多摩シャルソン2019を終えて

今年も多摩シャルソンを大盛況のうちに終えることできました。
 2019年10月5日(土)10:00きっかりに聖蹟桜ヶ丘に集まった約30名ほどのシャルソンランナーがそれぞれ思い思いのルートで多摩の街を巡りました。多摩シャルソンを始めたのが2015年なので気がつけば5年間で4回の開催となっています。もともとは他のシャルソンに参加して、楽しかったので自分の街で開催してみたいと周りに話をしていたらいつの間にやら開催していたという感じでした。(ちょうどその時に、協力してくれる仲間がいたこともとっても大きい)

(※シャルソン:ソーシャルマラソンの略 決まっているのはスタートとゴールのみ。1日かけて自由に街を巡ってアフターパーティーで体験したことをシェアして一番面白い体験をした人が優勝というイベント。ご当地シャルソン協会が取りまとめをしている。多摩では2015年から開催し続けている。)

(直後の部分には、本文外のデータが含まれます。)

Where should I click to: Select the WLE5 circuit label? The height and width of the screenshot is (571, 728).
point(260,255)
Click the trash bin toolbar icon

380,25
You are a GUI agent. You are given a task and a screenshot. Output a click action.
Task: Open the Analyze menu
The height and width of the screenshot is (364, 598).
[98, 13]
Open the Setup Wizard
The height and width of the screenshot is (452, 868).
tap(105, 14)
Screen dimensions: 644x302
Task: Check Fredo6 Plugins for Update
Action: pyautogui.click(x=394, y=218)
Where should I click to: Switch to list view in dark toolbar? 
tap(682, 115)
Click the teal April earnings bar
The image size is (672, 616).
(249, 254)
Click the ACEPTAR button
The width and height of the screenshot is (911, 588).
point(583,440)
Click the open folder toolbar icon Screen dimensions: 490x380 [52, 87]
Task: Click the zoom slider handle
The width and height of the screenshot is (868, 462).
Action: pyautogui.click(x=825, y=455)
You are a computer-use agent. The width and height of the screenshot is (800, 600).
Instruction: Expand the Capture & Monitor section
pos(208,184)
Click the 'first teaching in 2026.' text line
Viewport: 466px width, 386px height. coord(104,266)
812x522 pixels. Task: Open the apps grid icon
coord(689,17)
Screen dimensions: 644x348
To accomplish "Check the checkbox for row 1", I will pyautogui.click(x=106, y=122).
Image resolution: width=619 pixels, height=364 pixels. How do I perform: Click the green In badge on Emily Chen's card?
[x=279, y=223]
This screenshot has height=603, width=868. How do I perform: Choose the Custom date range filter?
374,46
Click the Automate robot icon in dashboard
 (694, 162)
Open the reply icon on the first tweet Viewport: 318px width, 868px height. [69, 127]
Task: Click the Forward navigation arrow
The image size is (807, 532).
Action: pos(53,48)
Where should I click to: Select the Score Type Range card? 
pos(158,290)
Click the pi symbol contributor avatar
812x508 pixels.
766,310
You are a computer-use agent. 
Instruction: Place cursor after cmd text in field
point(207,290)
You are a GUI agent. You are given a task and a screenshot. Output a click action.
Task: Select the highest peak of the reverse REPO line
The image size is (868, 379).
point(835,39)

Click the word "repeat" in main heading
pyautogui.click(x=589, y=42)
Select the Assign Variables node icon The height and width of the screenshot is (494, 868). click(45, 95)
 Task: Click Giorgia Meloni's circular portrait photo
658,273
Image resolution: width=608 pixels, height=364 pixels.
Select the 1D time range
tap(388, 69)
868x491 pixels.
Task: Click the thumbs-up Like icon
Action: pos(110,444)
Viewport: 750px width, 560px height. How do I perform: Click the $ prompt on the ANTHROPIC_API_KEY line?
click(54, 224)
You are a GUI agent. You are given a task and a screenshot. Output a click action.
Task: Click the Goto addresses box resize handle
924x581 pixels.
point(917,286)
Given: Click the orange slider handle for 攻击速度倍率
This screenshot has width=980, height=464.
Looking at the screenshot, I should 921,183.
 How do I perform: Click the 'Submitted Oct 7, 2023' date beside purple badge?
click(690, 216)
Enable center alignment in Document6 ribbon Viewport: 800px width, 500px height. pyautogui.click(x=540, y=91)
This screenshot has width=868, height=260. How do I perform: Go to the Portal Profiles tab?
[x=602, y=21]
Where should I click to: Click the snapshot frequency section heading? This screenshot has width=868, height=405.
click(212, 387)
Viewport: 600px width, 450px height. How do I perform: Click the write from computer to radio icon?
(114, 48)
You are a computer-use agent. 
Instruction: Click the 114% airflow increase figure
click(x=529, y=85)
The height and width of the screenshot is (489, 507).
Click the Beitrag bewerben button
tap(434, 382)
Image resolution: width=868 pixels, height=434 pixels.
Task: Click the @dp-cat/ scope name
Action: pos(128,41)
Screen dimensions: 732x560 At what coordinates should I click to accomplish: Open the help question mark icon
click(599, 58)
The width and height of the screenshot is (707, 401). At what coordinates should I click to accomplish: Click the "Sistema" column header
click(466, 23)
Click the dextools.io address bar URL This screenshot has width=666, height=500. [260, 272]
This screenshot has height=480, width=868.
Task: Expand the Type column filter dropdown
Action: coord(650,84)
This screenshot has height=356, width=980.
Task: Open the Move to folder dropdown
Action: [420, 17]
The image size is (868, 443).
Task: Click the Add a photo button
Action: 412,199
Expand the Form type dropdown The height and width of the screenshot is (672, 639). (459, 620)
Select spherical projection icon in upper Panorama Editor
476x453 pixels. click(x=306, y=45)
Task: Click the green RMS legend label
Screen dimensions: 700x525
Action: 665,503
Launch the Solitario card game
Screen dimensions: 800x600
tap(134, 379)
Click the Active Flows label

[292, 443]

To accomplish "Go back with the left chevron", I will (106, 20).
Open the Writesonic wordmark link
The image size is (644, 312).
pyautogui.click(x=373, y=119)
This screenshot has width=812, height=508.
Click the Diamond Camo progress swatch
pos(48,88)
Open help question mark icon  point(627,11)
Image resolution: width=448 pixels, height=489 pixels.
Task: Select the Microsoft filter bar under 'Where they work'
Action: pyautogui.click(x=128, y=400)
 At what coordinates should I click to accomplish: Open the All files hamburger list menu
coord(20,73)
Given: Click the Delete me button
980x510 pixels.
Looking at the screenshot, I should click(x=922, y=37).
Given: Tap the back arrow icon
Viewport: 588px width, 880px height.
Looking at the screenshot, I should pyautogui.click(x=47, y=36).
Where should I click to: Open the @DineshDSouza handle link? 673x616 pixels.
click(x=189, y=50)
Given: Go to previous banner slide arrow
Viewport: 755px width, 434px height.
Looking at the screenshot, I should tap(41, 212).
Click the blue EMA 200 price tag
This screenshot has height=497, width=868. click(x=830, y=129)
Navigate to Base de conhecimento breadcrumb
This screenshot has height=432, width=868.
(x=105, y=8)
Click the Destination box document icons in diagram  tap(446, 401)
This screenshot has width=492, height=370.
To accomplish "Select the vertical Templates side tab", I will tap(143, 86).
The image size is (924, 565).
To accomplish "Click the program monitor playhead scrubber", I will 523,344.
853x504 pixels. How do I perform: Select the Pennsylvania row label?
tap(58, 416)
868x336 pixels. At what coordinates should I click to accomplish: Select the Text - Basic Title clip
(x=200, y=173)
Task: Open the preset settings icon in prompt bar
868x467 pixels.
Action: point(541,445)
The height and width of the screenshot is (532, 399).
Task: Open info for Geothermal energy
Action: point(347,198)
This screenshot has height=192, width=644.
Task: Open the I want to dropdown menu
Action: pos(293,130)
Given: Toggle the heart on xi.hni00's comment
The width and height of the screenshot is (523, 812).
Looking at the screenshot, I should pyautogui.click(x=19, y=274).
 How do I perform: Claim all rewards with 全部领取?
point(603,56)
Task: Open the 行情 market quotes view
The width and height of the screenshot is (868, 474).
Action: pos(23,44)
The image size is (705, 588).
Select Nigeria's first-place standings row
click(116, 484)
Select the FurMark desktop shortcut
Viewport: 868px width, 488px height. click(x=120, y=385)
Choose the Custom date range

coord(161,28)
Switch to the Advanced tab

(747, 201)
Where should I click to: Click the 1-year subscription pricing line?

 今年のシャルソンで良かったことは、参加者ひとりひとりにアフターパーティーの場で一日の出来事や感想をきちんときちんとシェアできたところだったと思う。パーティーの場でワイワイガヤガヤ個別に騒ぐのもいいけれど、ゴール(シャルソンの場合はゴールタイムではなく一日街を走ることを通して体験すること)に至った体験をみんなでシェアして街の場所としての良さ、そこで営んでいる人々の良さをランナーを通して再発見できることが重要だと考えている。また、アフターパーティーだけでなく走っている最中に出会う人々との交流もとても大切。そこがないとソーシャルではないからね。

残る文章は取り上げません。